"In the latter event, you would be obliged--I beg you to pardon me for saying so--again to accept my collaboration. I offer it you in advance, my dear, and without any conditions, while stating quite plainly that all that I have been able to do for you and all that I may yet do gives me no other right than that of thanking you and devoting myself more than ever to the woman who represents my joy, my whole life."
Hortense, after reading the letter, folded it up and put it away at the back of a drawer, saying, in a resolute voice:
"I sha'n't go."
To begin with, although she had formerly attached some slight importance to this trinket, which she had regarded as a mascot, she felt very little interest in it now that the period of her trials was apparently at an end. She could not forget that figure eight, which was the serial number of the next adventure. To launch herself upon it meant taking up the interrupted chain, going back to Rénine and giving him a pledge which, with his powers of suggestion, he would know how to turn to account.
Two days before the 5th of December, she was still in the same frame of mind. So she was on the morning of the 4th; but suddenly, without even having to contend against preliminary subterfuges, she ran out into the garden, cut three lengths of rush, plaited them as she used to do in her childhood and at twelve o'clock had herself driven to the station. She was uplifted by an eager curiosity. She was unable to resist all the amusing and novel sensations which the adventure, proposed by Rénine, promised her. It was really too tempting. The jet necklace, the toque with the autumn leaves, the old woman with the silver rosary: how could she resist their mysterious appeal and how could she refuse this opportunity of showing Rénine what she was capable of doing?
"And then, after all," she said to herself, laughing, "he's summoning me to Paris. Now eight o'clock is dangerous to me at a spot three hundred miles from Paris, in that old deserted Château de Halingre, but nowhere else. The only clock that can strike the threatening hour is down there, under lock and key, a prisoner!"
She reached Paris that evening. On the morning of the 5th she went out and bought a jet necklace, which she reduced to seventy-five beads, put on a blue gown and a toque with red leaves and, at four o'clock precisely, entered the church of Saint-Étienne-du-Mont.

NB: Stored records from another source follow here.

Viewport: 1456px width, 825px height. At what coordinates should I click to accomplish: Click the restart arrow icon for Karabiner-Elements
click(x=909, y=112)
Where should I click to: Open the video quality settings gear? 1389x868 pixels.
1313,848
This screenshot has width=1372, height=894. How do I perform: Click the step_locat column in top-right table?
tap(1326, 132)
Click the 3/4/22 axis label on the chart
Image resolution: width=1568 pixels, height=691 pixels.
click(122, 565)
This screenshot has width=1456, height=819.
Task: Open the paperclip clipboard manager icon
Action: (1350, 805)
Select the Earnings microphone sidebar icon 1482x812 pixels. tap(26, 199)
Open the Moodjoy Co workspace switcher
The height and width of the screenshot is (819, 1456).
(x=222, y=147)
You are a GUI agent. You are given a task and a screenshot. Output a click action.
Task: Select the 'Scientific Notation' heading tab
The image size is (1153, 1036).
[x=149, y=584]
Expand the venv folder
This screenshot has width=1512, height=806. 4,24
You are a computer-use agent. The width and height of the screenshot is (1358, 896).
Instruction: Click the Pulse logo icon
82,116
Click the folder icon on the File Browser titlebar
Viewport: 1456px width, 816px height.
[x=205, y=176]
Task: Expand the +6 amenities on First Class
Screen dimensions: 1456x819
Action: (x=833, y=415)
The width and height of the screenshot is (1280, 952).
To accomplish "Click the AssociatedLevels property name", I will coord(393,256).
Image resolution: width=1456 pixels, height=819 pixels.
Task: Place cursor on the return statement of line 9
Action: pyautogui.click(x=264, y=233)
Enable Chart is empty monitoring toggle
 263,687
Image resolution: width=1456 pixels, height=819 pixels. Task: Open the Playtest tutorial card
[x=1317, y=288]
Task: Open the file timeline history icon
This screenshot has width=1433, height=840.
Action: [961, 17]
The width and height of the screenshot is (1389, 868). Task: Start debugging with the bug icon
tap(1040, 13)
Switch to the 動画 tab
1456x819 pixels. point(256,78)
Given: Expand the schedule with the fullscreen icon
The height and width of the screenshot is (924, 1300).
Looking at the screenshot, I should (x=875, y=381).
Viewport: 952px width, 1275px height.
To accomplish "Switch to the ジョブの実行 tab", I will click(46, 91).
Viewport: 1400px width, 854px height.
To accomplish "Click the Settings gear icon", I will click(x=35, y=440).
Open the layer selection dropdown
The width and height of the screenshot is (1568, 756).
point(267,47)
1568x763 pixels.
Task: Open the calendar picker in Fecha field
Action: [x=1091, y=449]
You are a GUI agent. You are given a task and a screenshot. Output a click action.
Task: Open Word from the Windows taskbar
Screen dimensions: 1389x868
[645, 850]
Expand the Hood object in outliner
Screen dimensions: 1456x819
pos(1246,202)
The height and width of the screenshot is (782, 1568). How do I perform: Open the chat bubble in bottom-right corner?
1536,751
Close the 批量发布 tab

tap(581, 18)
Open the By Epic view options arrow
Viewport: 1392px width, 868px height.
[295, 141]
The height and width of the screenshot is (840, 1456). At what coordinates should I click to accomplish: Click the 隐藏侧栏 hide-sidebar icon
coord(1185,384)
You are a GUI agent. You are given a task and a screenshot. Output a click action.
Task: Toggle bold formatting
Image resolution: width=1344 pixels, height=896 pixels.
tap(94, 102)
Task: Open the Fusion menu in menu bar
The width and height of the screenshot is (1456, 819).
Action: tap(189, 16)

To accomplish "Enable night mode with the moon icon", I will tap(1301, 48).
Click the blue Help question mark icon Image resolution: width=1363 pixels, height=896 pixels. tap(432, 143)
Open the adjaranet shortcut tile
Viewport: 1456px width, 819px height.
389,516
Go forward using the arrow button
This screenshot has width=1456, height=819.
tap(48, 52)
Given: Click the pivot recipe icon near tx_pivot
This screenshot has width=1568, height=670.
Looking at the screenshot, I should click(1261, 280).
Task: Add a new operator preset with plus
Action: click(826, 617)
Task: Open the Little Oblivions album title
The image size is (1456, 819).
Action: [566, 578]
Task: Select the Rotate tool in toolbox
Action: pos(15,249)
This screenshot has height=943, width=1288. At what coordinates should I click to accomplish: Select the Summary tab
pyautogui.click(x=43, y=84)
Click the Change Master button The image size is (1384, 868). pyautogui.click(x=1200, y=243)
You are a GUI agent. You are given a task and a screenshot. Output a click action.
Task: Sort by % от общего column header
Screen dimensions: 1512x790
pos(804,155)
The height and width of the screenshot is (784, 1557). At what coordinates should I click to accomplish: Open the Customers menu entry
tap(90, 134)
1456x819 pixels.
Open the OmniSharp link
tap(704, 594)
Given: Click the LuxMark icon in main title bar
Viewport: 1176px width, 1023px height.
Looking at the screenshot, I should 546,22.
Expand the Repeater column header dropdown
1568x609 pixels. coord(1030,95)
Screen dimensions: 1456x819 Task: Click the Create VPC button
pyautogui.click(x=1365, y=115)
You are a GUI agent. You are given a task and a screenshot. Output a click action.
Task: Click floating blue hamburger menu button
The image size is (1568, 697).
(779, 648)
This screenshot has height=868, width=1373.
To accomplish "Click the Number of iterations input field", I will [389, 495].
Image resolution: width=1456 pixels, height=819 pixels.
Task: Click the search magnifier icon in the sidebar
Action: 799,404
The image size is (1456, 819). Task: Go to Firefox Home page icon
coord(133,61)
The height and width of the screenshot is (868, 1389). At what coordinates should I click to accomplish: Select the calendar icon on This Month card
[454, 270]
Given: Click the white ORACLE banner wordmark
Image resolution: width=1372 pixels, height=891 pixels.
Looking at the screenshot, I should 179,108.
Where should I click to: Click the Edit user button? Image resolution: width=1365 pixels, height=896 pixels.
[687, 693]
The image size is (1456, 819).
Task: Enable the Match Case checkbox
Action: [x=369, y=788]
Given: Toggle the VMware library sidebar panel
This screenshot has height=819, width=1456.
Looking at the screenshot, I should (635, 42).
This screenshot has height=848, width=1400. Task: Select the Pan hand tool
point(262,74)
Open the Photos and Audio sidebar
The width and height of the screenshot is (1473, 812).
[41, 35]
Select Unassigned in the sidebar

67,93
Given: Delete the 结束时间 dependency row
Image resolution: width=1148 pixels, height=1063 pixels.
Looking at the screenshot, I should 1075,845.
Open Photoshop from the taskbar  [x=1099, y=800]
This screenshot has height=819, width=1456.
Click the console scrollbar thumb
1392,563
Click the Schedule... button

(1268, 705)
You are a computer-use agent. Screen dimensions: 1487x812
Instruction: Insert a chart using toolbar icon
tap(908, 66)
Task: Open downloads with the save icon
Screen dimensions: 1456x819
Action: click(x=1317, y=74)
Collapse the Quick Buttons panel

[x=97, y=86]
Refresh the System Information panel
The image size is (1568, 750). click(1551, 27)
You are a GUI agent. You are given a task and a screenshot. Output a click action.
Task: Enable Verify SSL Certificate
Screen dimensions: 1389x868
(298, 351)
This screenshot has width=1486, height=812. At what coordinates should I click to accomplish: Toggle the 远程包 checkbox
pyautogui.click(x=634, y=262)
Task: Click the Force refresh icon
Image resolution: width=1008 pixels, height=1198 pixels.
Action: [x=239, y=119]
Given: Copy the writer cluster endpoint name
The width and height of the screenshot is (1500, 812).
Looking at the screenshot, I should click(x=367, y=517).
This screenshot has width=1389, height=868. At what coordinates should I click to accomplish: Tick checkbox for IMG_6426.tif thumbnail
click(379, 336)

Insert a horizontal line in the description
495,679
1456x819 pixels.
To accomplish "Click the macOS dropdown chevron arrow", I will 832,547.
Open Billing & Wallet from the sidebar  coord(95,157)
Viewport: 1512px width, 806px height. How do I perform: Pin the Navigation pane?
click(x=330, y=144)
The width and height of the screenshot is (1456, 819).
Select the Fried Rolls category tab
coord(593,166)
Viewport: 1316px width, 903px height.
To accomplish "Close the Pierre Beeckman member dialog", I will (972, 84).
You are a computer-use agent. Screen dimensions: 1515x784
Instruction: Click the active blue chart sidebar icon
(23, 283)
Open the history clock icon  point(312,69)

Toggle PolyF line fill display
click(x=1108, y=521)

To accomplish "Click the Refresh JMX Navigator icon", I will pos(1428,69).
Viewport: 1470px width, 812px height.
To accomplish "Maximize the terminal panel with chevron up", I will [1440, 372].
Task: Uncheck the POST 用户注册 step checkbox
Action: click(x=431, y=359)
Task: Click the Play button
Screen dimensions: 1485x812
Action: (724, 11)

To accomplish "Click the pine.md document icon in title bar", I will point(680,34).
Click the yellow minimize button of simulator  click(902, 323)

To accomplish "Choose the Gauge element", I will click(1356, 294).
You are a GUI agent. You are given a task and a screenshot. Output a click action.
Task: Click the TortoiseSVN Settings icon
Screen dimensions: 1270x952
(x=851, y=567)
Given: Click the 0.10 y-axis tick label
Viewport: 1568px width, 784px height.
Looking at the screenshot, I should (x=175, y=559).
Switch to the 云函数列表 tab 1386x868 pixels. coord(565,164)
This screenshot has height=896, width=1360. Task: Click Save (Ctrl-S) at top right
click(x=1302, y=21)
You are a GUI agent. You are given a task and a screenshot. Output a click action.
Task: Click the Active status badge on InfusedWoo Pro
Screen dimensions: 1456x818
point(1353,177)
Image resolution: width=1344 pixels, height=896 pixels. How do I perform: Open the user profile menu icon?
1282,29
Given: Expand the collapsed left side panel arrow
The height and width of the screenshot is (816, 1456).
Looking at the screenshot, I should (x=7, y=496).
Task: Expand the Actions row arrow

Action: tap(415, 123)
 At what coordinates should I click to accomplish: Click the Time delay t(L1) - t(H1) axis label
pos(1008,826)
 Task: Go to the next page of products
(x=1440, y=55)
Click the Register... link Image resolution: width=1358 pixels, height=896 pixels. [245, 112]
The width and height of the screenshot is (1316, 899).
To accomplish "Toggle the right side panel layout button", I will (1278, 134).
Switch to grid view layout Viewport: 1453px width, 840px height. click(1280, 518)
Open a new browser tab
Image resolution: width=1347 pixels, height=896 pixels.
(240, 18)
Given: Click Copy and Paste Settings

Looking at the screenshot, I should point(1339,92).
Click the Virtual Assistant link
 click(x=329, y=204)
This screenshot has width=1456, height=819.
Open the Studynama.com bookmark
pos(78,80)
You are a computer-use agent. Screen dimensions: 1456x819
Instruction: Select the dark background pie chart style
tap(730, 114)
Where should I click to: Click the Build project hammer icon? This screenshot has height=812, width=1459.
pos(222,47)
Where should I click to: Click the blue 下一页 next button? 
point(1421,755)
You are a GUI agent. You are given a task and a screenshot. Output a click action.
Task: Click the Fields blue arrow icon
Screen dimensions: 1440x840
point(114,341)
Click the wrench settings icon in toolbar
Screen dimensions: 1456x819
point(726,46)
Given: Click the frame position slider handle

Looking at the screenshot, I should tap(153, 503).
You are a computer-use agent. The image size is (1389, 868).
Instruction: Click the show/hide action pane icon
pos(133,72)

Her heart was throbbing violently. This time she was alone; and how acutely she now felt the strength of that support which, from unreflecting fear rather than any reasonable motive, she had thrust aside! She looked around her, almost hoping to see him. But there was no one there ... no one except an old lady in black, standing beside the holy water basin.
Hortense went up to her. The old lady, who held a silver rosary in her hands, offered her holy water and then began to count the beads of the necklace which Hortense gave her.